Authenticity and possession of stories are the surface themes of Last Resort, but it is really about ambition and emptiness, about a callow young man with nothing to say self-destructively looking for shortcuts in literature and life. But the great irony is that Andrew Lipstein's impeccably written debut has quite a lot to say, and, as with the best comic novels, his semi-hero's misadventures have an undertow of real sadness.
This is a moral drama about ambition and authorship that's as funny and fast-paced as it is sharp and cutting.
Sharp, witty, and gleeful. A wry, brutal dissection of male authorship and ambition at a time of #metoo. Think Salter, but without his cold gaze, and written with such verve and gusto it will leave you holding your breath. Just when you think it can't get worse, it does. And some. Not a romp, more a riot, as Lipstein lays bare the petty jealousy of his protagonist, Caleb Horowitz, and his relentless pursuit of the right to be "known" and to own what is "his". What Caleb creates, he destroys; all that is good, is trampled, in a message that seems to speak beyond the book to question what it is to be male today. Honestly, I can't wait to read what Lipstein writes next.

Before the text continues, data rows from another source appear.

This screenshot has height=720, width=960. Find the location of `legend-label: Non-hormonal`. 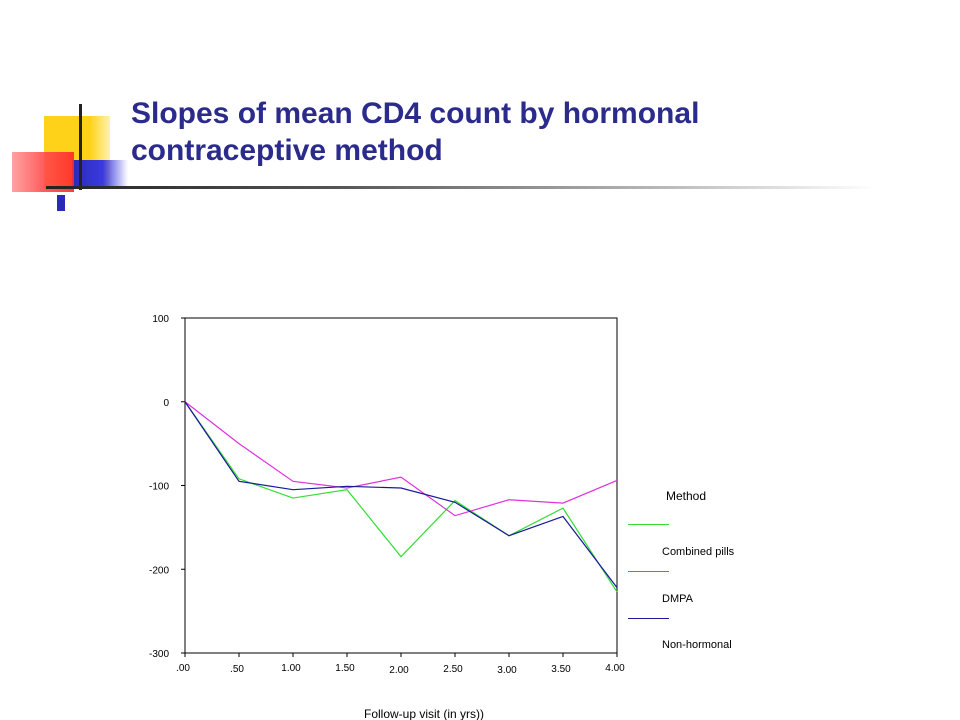

legend-label: Non-hormonal is located at coordinates (697, 645).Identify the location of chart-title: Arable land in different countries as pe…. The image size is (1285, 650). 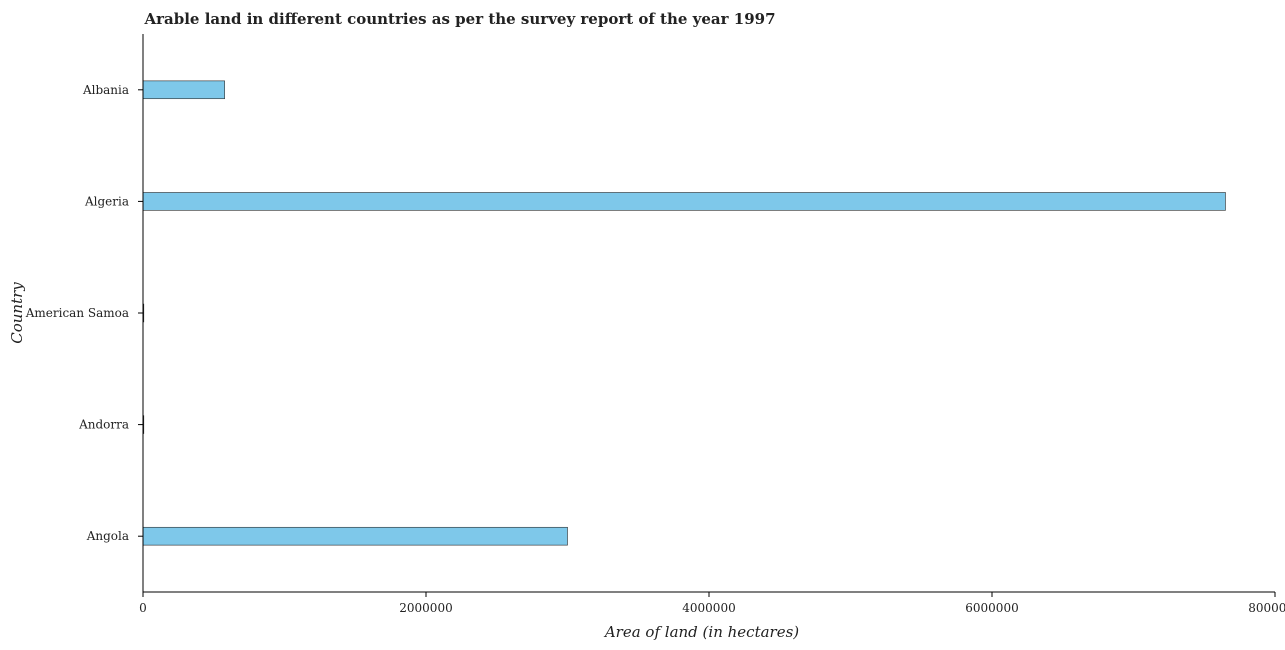
(459, 19).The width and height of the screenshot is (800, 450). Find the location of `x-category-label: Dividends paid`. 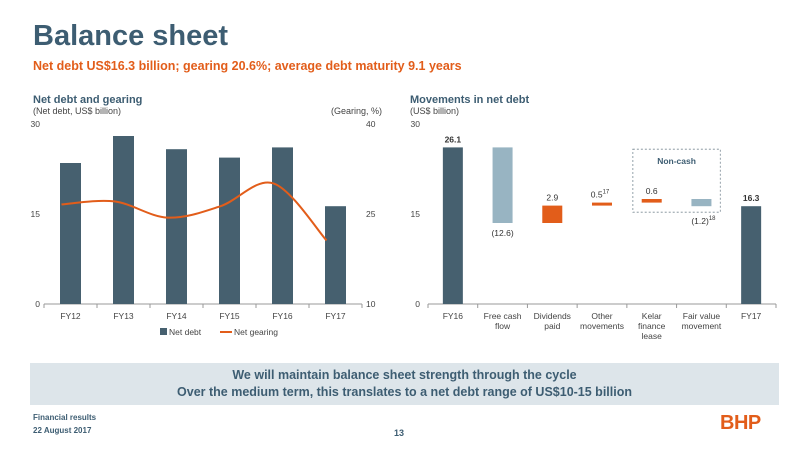

x-category-label: Dividends paid is located at coordinates (552, 321).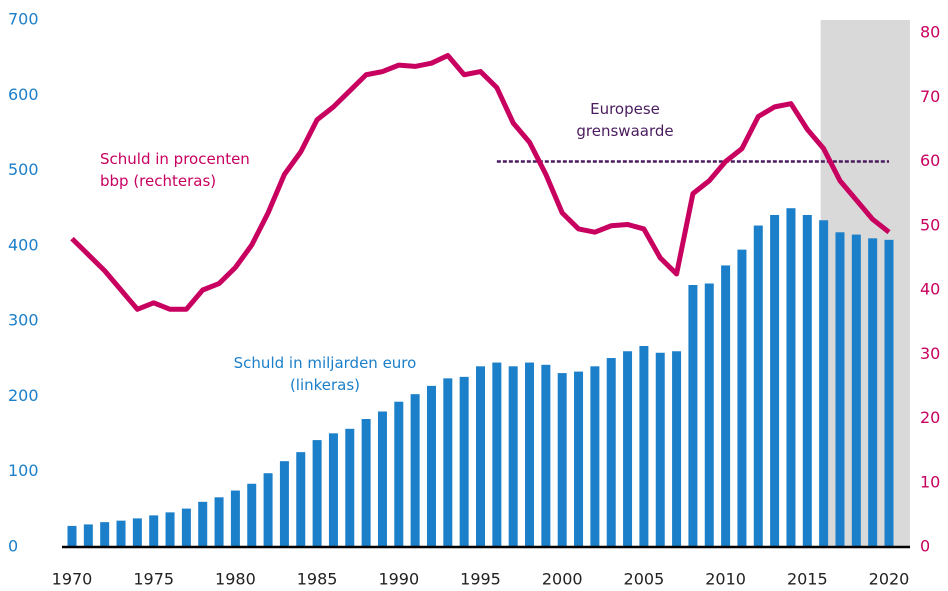  What do you see at coordinates (930, 160) in the screenshot?
I see `y2-tick-label: 60` at bounding box center [930, 160].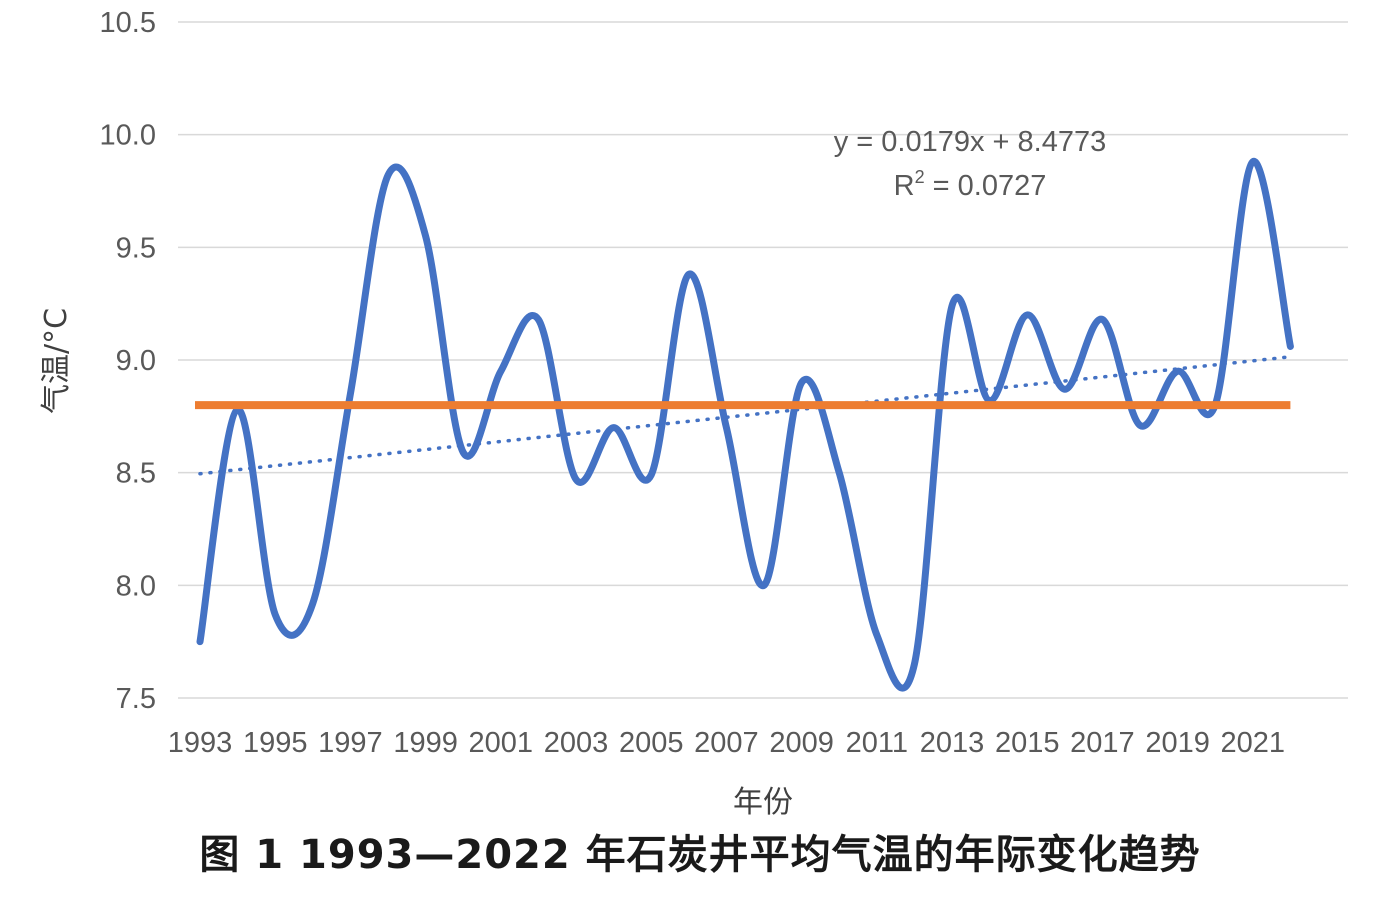 The width and height of the screenshot is (1400, 910). What do you see at coordinates (136, 248) in the screenshot?
I see `y-tick-label: 9.5` at bounding box center [136, 248].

Talent is rare, which is why I let out a big yippee reading Andrew Lipstein's Last Resort, one of a trio of excellent new first novels by men... Lipstein doesn't just blast chunks out of the inflated artifice of New York's literary scene, he turns his fire on the city at large too, or at least its hipster quarters, all "friendly, progressive, organic, recyclable"... There is something in Lipstein's novel that is specific to new male novelists - their conscious sensitivity about writing sex. Lipstein takes this head on. In Last Resort the novel-within-the-novel is slated online for its "male gaze". This is culturally astute (it's an accusation any man runs the risk of when he puts pen to paper, especially post #MeToo) and a smart way for Lipstein to say: I get it.
A brilliant take on what it means to be an artist in a world of endless compromises. Look out, Faust, there's a new sheriff in town.
A funny, fast-paced literary satire.